Beyond that, studies with substances such as psilocybin and MDMA have been found to be conspicuous healers for stress in those with depot illness, depression, PTSD, social stress in autism, etc. Psychedelic practice can lead to absolute unitive and visionary experiences.

Similarly, sex work can be another absolute apparatus for recovering and devout connection. Sex surrogates, sexological bodyworkers, dedicated intimates, and neo-tantrikas—all sex workers who concentration on passionate recovering and re-connection—can be seen as the subterraneous unusual therapists of sex work.

It is inherently recovering to be met in your nakedness and disadvantage with finish participation and acceptance, no rebate by a stranger. Sex workers can help recover passionate shame and guilt, work with discouraging passionate fantasies, overcome passionate mishap or dysfunction, build confidence, and yield passionate education. Data on these claims is nonetheless to be compiled, but we do know hold and cognisance are healing—and many of us don’t accept scarcely adequate of it.

Drugs and sex work can be triggering topics for a lot of people, but it’s time to acknowledge that we’ve been using the wrong strategy to residence them. It’s no fluke that organizations like the ACLU and Human Rights Watch are pulling for an finish to the War on Drugs at the same time that Amnesty International has called for worldwide decriminalization of prostitution. Prohibition, which only ever increases harm, must come to an end.

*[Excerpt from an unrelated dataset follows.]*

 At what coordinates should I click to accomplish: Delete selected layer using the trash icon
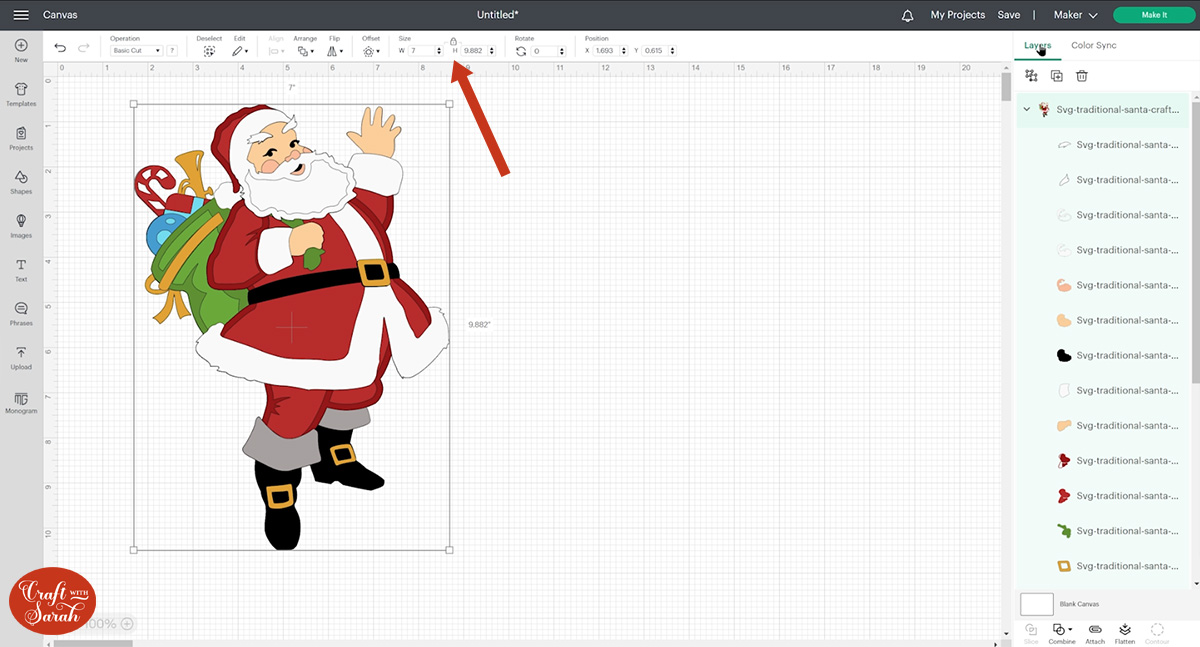1081,75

It’s time to start legally contrast drugs for purity, providing purify needles and entrance to condoms, and needing safer online markets like Silk Road and Backpage. It’s time to trust any person to make their own choices with what’s now accessible to them—whether they’re a Silicon Valley CEO microdosing LSD to come up with new ideas, a long-distance lorry motorist holding speed to stay watchful at work, a college tyro escorting to compensate fee or a singular mom selling passionate services to keep her kids fed.

To understanding with formidable matters such as obsession to drugs and duress in the sex industry, we can reinstate a law duress proceed and redesignate supports to concentration on ameliorating the conditions that leave people exposed to obsession and abuse to start with, by education, housing, social services and more. That starts with listening to personal narratives of those affected.

The dream? Once we’ve finished these wars on consensual human activity, destigmatized sex work and drug use, and entirely implemented a mistreat rebate approach, a whole new universe of luck opens.

Exploring one’s physique or mind is no longer finished with fear or guilt. Sex workers are seen as consultant educators and service providers like any other—and just like a masseuse or therapist, clients see them for all from pleasure and decrease to scrutiny and healing.

Drug users have the event to attend in guided practice with pristine substances to try their own alertness in a protected and understanding environment, where old traumas can be reexamined and new discernment can emerge.

In this future world, two of the many absolute collection we have for healing—reconnecting and exploring consciousness—are set free. And as a result, so are we.

Britta Love is a author and romantic shaped in Brooklyn. She gives monthly talks at the Tarot Society Gallery and Reading Room, and blogs at the Daily Transmission.